(Stored items)
·····

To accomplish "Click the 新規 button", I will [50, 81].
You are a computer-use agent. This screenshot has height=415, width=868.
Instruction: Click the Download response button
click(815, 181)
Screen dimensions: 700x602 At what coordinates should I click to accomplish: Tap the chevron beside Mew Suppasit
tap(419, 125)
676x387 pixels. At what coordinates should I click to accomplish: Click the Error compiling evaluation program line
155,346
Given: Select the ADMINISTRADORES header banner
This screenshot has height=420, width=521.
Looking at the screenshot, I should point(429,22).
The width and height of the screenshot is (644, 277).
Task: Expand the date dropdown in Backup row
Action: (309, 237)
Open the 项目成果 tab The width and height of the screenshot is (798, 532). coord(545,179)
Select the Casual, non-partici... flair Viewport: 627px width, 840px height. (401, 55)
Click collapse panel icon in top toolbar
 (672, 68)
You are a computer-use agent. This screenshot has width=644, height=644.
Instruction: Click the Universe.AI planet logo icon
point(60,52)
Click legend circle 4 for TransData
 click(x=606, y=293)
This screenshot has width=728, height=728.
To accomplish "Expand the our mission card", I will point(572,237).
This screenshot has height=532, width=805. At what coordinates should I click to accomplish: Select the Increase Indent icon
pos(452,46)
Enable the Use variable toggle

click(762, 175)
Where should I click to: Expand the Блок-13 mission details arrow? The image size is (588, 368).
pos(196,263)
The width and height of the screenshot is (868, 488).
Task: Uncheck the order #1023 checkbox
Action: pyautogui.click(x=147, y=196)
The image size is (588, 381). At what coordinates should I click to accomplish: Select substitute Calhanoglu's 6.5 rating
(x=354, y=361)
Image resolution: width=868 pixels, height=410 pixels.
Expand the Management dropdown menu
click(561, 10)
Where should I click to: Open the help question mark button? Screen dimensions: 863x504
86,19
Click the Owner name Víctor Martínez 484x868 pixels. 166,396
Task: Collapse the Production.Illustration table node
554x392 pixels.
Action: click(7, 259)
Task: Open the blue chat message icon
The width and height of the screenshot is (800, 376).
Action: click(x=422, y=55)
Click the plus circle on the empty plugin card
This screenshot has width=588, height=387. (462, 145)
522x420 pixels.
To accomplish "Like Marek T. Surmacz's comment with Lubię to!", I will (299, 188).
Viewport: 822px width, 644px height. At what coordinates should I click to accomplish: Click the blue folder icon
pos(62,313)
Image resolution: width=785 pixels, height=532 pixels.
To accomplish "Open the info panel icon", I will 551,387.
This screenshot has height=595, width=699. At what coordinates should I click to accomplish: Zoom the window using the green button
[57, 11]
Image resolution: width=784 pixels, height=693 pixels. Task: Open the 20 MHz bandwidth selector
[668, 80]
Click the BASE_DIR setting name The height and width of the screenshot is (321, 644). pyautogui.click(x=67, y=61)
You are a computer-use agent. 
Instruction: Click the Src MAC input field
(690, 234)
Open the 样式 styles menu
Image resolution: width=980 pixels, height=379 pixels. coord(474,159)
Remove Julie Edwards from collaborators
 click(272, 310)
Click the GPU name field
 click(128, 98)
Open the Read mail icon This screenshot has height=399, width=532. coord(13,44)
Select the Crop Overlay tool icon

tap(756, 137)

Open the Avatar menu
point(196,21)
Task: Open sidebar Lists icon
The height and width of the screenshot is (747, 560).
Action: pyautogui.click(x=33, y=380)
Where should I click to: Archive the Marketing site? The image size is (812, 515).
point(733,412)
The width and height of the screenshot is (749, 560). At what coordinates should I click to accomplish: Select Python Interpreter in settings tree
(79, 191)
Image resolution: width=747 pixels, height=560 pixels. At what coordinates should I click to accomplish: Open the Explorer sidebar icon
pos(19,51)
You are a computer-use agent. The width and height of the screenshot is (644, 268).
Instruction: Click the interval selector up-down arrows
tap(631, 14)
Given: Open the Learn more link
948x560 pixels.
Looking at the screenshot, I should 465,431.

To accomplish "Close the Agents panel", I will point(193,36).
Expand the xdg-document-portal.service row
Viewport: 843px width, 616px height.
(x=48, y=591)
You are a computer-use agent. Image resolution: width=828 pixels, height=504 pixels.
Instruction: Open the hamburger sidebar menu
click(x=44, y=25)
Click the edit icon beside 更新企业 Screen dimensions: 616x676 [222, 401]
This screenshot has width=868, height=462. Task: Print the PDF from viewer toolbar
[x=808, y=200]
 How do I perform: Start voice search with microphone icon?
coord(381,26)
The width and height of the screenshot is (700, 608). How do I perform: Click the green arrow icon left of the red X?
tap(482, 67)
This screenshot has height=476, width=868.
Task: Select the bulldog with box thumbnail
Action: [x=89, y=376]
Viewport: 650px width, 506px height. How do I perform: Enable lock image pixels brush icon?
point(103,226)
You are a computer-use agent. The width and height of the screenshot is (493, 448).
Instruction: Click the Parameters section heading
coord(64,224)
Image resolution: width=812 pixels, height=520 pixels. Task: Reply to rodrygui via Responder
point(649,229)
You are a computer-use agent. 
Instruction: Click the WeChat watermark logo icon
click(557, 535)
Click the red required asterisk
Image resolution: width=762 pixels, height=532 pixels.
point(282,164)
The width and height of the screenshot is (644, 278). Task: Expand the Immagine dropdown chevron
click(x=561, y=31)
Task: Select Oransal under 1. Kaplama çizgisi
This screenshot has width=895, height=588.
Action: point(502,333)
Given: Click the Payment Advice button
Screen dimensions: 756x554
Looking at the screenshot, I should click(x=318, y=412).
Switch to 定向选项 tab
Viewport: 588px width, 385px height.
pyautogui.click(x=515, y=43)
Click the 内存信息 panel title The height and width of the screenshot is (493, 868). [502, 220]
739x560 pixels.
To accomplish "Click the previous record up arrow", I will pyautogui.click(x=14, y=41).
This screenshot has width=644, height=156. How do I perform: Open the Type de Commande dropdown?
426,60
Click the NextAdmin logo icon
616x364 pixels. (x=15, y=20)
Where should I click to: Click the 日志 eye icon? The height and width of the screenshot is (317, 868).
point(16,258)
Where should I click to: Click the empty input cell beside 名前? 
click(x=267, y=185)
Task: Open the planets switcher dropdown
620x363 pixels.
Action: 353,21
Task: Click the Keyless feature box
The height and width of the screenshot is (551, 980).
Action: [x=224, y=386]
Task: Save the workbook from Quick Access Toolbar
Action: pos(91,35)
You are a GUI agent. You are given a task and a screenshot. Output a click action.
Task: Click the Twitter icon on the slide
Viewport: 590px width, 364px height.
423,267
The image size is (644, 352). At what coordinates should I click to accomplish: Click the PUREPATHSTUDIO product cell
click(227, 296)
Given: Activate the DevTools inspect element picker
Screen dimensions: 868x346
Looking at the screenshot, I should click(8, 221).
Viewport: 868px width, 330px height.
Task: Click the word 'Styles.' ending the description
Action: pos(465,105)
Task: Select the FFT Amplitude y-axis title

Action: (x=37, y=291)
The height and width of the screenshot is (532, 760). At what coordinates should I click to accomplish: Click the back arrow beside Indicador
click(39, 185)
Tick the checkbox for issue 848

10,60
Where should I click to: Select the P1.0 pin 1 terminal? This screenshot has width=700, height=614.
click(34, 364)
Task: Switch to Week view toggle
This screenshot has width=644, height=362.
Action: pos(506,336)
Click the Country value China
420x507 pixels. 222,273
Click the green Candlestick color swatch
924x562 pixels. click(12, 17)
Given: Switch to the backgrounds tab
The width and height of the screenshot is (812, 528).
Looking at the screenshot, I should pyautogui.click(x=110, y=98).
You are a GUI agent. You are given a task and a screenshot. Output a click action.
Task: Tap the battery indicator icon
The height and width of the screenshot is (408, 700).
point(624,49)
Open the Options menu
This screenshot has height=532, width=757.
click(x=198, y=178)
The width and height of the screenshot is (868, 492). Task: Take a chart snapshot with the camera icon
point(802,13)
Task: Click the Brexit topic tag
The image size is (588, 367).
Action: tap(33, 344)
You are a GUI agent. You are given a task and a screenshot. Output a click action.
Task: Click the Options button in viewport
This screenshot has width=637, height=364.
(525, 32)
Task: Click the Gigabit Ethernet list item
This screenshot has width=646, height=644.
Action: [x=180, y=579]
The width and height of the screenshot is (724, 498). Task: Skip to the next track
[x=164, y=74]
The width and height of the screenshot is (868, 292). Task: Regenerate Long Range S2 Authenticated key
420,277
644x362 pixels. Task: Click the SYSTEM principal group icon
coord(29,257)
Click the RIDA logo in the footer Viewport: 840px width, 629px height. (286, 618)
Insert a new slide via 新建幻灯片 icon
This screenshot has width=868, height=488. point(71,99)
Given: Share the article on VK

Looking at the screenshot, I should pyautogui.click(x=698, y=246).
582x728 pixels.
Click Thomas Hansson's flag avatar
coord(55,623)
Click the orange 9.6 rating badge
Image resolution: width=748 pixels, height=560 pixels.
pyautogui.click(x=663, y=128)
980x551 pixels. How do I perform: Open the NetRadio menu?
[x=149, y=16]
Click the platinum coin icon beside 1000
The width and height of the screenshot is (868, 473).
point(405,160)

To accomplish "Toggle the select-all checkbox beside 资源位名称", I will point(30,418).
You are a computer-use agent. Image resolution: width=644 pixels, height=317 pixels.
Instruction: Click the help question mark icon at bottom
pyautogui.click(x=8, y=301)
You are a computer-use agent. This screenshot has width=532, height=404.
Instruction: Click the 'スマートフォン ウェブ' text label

·····

## Problem to solve
Above are the records; from them, give again exactly the lines from the one containing "Where should I click to: Click the 日志" through the one containing "Given: Activate the", both included.

## Completed task
Where should I click to: Click the 日志 eye icon? The height and width of the screenshot is (317, 868).
point(16,258)
Where should I click to: Click the empty input cell beside 名前? 
click(x=267, y=185)
Task: Open the planets switcher dropdown
620x363 pixels.
Action: 353,21
Task: Click the Keyless feature box
The height and width of the screenshot is (551, 980).
Action: [x=224, y=386]
Task: Save the workbook from Quick Access Toolbar
Action: pos(91,35)
You are a GUI agent. You are given a task and a screenshot. Output a click action.
Task: Click the Twitter icon on the slide
Viewport: 590px width, 364px height.
423,267
The image size is (644, 352). At what coordinates should I click to accomplish: Click the PUREPATHSTUDIO product cell
click(227, 296)
Given: Activate the DevTools inspect element picker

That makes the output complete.